I sent word that I wuz there and craved a augence, which wuz gladly granted. She had hearn of me and I had hearn of her, which made everything agreeable. So at the appinted hour I wuz ushered by one of her hired men into her presence. I liked her looks first rate; of course she hain’t what you may call handsome, and her complection is pretty middlin’ dark, but she has a good look and a good way with her. She came forward and greeted me with great cordiality and gin the hand I extended a warm grasp, and I hern visey versey, and sez she:

“I am glad to see you, Josiah Allen’s wife.” And I sez, speakin’ the name Liliukolani well as I could, “I also am glad to hail the Queen of the Sandwich Islands.”

That tickled her, and she sez: “I was not deceived in you; you are one who can recognize royalty if the cloud of adversity and trouble is wreathin’ it in its black folds.”

And I sez, “Clouds often covers the sun and moon, but the light is there jest the same.” I felt to pity her as she went on and related her troubles to me. Her throne kicked out from under her by them that wanted to set down on it, the high chairs of her loyal friends took by her enemies who craved the soft cushions. Even her private property grabbed away from her. Why, how should any of us feel to have a neighbor walk in when we wuz havin’ a family quarrel and jest clean us out of everything––kitchen stove, bureau, bed and beddin’ and everything; why, it would rile us to our depths, any on us.

She sez, “I feel that my kingdom wuz stole away from me.” And I sez:

“I know jest how you feel. There wuz a woodsy island 113 down in our creek that Josiah had called hisen for years and years, rained peaceful and prosperous over so we spozed, it made a dretful handy place for our young stock to stand in the shade in the summer, and our ducks and geese jest made their hum there, but what should Bill Yerden do when he bought the old Shelmadine place but jest scoop up that island and try to prove that it wuz hisen. It wuz jest stealin’, Josiah and I always felt so. But he wuz down with tizik at the time, and I wore out nussin’ him, and Bill put bob iron fence round it, real sharp bobs, too, and we had to gin in. Of course it wuzn’t a big spot, but we despised the idee of havin’ it took from us just as much as though it wuz the hull contient of Asia, and we can’t git over it, Josiah nor me can’t. And I know jest how you feel, and I sympathize with you.”

And she sez, “Sympathy is sweet, but justice is sweeter.”

And I sez, “That is so, but when you can’t git justice, sympathy is better than nothin’.”

“Yes,” sez she, “I know it, but I am lookin’ forward to the day when I shall git my rights agin.
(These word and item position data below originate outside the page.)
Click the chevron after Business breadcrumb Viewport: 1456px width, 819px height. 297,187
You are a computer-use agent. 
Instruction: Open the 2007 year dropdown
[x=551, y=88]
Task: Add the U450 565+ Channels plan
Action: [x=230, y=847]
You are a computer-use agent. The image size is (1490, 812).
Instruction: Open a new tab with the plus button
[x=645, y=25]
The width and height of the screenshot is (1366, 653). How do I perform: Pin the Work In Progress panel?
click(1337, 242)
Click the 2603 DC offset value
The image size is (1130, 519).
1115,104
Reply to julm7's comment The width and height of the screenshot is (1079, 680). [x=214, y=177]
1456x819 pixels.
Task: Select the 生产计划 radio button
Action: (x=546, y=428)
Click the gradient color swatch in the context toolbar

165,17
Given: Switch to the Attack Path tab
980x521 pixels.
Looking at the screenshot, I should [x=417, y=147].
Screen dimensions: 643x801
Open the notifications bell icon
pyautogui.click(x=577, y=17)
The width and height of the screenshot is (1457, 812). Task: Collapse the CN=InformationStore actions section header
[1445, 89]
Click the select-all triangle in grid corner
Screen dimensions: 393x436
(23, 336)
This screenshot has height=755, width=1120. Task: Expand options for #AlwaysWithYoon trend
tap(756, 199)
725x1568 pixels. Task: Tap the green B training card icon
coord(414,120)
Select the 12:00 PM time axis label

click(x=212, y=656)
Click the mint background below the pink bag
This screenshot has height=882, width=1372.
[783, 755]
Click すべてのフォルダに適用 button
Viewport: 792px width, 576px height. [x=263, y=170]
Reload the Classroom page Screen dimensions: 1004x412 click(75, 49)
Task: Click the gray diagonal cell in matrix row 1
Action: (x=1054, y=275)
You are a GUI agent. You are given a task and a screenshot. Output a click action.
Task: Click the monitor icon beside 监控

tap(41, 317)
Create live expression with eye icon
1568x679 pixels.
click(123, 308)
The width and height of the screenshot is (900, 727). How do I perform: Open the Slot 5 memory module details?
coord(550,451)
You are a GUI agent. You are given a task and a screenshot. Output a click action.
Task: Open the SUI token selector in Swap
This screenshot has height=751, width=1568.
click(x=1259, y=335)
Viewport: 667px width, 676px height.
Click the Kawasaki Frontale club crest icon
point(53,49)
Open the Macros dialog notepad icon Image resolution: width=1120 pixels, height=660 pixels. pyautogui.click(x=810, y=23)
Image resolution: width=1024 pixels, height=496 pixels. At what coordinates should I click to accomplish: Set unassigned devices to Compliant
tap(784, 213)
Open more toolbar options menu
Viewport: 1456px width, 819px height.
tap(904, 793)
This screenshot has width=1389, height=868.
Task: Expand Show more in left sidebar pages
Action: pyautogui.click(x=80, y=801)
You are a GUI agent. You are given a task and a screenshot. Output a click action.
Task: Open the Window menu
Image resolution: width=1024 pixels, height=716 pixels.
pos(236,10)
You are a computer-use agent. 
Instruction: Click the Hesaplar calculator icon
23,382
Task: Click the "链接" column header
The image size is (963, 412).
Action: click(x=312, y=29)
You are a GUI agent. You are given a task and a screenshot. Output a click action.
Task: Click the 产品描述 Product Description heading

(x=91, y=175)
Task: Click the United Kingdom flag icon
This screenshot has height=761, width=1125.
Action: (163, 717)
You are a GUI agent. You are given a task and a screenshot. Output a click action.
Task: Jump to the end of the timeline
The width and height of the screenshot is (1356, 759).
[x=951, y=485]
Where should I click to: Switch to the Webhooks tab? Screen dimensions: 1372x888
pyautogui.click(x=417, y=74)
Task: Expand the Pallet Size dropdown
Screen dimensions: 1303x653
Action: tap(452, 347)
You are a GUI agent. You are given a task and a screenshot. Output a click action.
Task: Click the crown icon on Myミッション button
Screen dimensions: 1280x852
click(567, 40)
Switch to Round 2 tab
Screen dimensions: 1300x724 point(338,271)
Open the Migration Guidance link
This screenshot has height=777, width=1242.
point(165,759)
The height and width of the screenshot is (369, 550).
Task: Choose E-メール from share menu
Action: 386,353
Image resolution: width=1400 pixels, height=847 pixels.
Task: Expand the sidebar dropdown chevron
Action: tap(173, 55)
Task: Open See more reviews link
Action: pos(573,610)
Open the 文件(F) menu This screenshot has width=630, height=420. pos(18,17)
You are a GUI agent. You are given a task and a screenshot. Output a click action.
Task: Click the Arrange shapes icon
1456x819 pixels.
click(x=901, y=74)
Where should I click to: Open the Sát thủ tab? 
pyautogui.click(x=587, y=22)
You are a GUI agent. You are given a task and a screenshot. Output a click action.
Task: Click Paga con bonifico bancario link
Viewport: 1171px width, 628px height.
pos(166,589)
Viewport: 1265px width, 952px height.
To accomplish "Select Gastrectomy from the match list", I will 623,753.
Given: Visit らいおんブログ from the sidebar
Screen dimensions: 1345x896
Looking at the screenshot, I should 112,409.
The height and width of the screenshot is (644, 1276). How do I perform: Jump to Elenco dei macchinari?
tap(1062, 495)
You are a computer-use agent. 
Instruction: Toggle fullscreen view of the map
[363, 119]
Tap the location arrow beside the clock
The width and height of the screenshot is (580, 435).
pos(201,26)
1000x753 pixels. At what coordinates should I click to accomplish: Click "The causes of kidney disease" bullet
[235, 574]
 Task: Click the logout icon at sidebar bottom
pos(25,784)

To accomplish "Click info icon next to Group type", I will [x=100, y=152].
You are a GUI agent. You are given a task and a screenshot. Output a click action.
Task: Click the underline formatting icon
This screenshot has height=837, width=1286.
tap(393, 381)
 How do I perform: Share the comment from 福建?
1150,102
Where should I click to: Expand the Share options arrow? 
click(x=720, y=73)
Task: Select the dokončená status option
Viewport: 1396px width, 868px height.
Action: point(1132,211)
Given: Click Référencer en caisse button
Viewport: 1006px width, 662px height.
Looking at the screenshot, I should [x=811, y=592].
I am jest as much a queen as Queen Alexandra is to-day, and my kingdom is just as much mine.”

Sez I, “That is just the way Josiah and I feel; we can’t help lookin’ forward to gittin’ our rights, but don’t spoze we ever shall, for life is short, and Josiah don’t want any more of our live stock tore up on them bobs; and, as I’ve said to Josiah many a time, Bill Yerden feels guilty, or he wouldn’t rare up such sharp defences round it.”

Well, we had a good deal more of jest such profitable and interestin’ talk as two such great wimmen would naterally, and we parted away from each other with a cordial hand shake and mutual good feelin’. But she called me back and sez she: “I want to give you one word of solemn warnin’ before we part,” and I stopped stun still and listened.

“I don’t know,” sez she, “as you’ll ever be a queen.”

“Well, mebby not,” sez I, “but I am thought a sight on in Jonesville, and there is no knowin’ what may happen.”

“Well,” sez she, “if you ever are a queen, a ruler of a kingdom, don’t let any other nation protect you. Protectin’,” sez she, “has been the ruin of more than one individual and nation.”

And I promised her that I would look out for it if I ever wuz a queen, but reminded her that there wuz times too when it came handy, and saved our necks to be protected, and then I finished, gracefully backin’ out of her presence. I like her first rate, and believe she is a likely woman; I believe she has been lied about, she jest the same as told me she had; if she wuz a woman that took in washin’s for a livin’ there wouldn’t have been so much said about her. Why, it is jest as easy for envious folks to run them high in position and try to demean ’em as it is to fall off a log.